Habían perdido el Grial.
En el bajel no estaban para perseguirlos. Las bordas estaban deshechas; de la vela sólo quedaban jirones y el penol estaba partido; la mitad de las jarcias habían sido arrancadas de cuajo y el mástil amenazaba con caerse; el bajel estaba escorado y habían embarcado mucha agua. El patrón daba voces; los marineros y los mercenarios intentaban achicar el agua y pescar a los compañeros caídos. Milagrosamente, no había habido muertos ni heridos de consideración, aunque Constancio, aún acuclillado, tardaría en olvidar el dolor.
Sigbert, entre tanto, no perdió el tiempo. Recogió el Grial y el resto de objetos de los nephilim, entre los que había pergaminos con conjuros e invocaciones, y los guardó en la cámara. Luego, bajó a la bodega en busca de las palomas.
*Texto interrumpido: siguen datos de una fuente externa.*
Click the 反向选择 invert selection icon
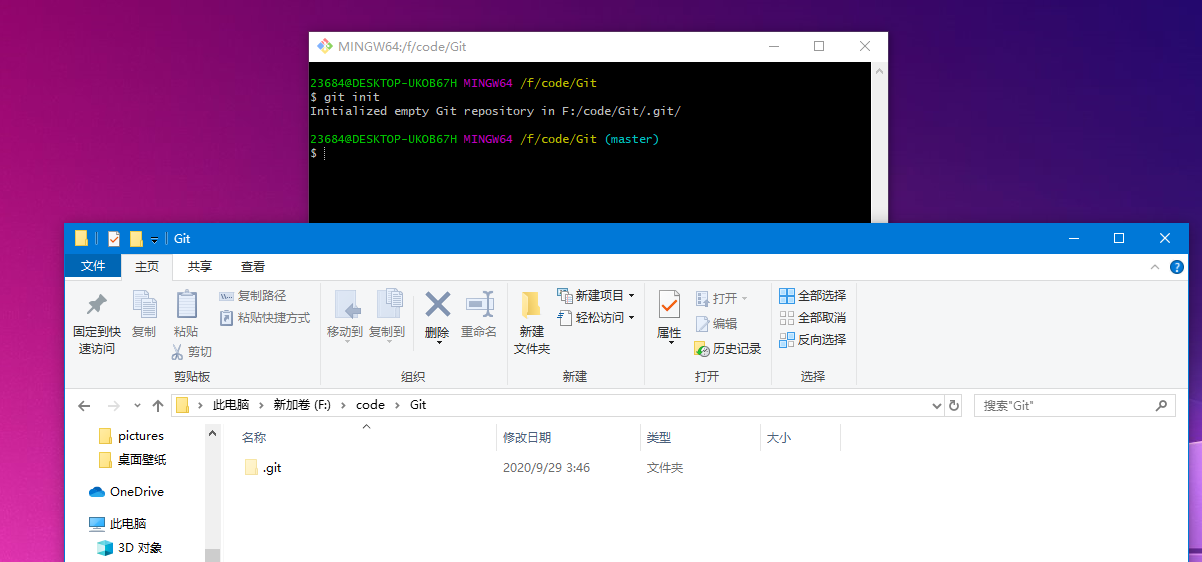The width and height of the screenshot is (1202, 562). coord(787,340)
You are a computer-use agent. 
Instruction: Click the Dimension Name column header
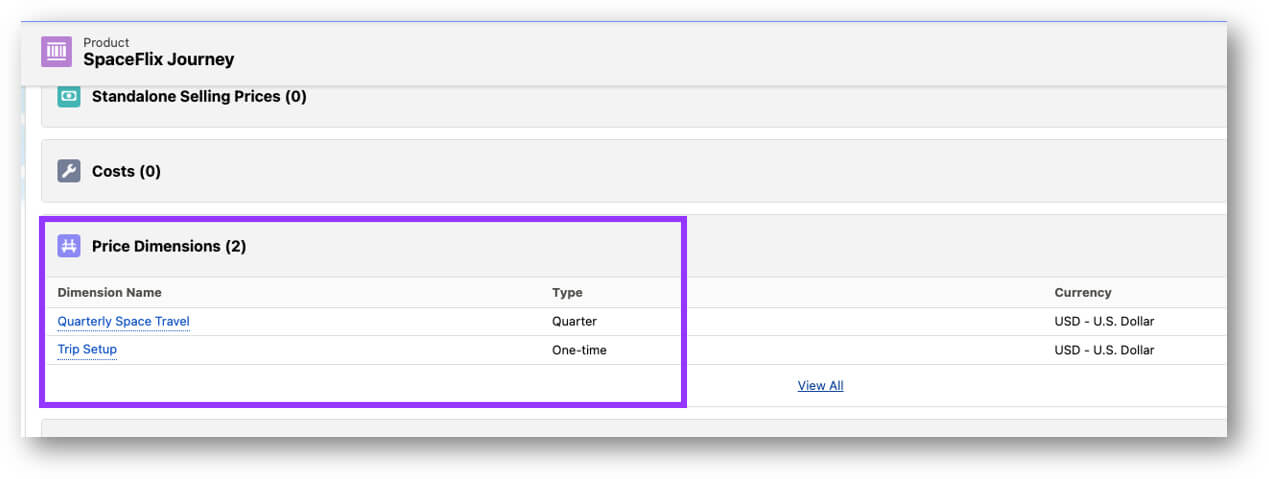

Aquello no había terminado aún.
Anotación personal, la próxima vez fiarme más de mis instintos e intentar convencer a mis compañeros de hacerlo también; menos mal que al menos di en el clavo con el vino. Espero que Constancio se acuerde de mí igual que yo de él, ¿conseguiría tener descendencia? (cuando lo encuentre se lo preguntaré o no, depende del humor que tenga ese día).